═══ RECORD SET ═══

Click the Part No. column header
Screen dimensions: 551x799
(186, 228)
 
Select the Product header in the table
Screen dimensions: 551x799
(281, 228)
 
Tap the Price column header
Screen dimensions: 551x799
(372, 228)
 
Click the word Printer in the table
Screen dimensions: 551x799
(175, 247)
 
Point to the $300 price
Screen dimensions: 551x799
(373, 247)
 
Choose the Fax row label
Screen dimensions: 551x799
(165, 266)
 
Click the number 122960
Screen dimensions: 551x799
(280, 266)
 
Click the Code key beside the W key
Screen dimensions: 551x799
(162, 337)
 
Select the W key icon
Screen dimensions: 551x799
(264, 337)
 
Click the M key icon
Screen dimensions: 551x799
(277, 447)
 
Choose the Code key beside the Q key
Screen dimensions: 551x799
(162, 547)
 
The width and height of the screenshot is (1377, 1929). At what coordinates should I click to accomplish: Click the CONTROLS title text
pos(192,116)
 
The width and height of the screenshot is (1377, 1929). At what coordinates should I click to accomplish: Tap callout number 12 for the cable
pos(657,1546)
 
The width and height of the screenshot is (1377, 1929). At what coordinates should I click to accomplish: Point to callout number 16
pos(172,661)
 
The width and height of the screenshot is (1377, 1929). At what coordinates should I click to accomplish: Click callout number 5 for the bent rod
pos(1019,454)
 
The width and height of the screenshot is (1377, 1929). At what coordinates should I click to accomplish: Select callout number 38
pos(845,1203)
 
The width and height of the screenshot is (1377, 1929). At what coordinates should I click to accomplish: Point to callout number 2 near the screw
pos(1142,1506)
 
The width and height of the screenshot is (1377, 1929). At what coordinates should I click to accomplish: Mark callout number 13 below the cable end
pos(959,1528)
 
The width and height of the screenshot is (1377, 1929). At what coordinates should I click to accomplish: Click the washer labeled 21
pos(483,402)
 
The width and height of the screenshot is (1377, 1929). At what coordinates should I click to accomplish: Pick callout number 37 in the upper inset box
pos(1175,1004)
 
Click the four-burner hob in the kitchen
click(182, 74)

═══
═══ RECORD SET ═══

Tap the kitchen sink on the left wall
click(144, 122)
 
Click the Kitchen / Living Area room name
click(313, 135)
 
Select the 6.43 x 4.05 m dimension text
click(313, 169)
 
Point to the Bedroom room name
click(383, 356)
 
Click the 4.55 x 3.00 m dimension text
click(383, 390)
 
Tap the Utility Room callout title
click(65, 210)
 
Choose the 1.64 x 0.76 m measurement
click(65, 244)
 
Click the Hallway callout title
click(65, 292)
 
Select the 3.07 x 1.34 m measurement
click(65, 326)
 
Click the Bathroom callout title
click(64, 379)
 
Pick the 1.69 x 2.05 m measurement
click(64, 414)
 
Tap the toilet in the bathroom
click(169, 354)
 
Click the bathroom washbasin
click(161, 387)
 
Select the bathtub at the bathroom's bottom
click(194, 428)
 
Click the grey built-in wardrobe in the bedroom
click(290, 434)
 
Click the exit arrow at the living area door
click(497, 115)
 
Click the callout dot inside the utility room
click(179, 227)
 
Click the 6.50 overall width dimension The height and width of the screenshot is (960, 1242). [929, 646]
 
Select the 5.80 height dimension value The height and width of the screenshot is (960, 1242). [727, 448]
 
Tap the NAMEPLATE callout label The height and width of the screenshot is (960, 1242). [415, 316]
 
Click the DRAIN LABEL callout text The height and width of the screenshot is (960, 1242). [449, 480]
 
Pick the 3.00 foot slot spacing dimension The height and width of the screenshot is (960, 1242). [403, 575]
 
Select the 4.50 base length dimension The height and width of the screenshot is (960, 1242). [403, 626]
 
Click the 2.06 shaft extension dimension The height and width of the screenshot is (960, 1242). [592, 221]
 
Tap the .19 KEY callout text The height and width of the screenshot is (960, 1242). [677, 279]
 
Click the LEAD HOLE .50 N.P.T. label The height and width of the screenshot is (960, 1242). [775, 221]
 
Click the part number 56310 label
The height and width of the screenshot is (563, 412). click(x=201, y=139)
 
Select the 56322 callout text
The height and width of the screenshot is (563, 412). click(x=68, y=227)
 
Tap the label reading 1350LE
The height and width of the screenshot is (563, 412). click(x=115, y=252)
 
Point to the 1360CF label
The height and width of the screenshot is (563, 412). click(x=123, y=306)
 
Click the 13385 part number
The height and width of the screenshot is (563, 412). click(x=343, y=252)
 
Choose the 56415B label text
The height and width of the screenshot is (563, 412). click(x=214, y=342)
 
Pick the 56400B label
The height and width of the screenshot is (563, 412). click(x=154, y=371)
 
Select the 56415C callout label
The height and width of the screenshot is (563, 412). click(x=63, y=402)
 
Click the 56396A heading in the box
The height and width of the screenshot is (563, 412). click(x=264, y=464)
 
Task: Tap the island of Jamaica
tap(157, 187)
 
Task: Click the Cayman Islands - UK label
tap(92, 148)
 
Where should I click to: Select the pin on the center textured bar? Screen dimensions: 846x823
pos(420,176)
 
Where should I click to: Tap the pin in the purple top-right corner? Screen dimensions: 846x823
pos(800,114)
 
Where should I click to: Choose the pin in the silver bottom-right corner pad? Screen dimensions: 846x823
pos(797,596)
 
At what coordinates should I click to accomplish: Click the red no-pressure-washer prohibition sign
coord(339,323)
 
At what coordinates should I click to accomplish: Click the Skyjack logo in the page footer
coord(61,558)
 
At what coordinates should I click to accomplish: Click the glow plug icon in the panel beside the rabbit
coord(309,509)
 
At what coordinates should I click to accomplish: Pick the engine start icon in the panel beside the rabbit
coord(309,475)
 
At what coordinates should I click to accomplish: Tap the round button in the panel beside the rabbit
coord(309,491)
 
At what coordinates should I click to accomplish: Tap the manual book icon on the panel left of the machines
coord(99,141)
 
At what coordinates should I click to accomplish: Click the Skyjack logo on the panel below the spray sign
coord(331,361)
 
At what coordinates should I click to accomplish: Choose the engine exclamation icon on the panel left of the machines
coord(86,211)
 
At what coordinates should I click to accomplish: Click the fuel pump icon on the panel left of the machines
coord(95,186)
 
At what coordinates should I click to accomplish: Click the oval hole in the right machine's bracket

═══

(GOAL)
Copy the data starting at the line containing "Select the 6.43 x 4.05 m dimension text" and ending at the line containing "Click the 6.50", replacing "measurement" with "size" and leaving everything else unchanged.

(FULL OUTPUT)
Select the 6.43 x 4.05 m dimension text
click(313, 169)
 
Point to the Bedroom room name
click(383, 356)
 
Click the 4.55 x 3.00 m dimension text
click(383, 390)
 
Tap the Utility Room callout title
click(65, 210)
 
Choose the 1.64 x 0.76 m size
click(65, 244)
 
Click the Hallway callout title
click(65, 292)
 
Select the 3.07 x 1.34 m size
click(65, 326)
 
Click the Bathroom callout title
click(64, 379)
 
Pick the 1.69 x 2.05 m size
click(64, 414)
 
Tap the toilet in the bathroom
click(169, 354)
 
Click the bathroom washbasin
click(161, 387)
 
Select the bathtub at the bathroom's bottom
click(194, 428)
 
Click the grey built-in wardrobe in the bedroom
click(290, 434)
 
Click the exit arrow at the living area door
click(497, 115)
 
Click the callout dot inside the utility room
click(179, 227)
 
Click the 6.50 overall width dimension The height and width of the screenshot is (960, 1242). [929, 646]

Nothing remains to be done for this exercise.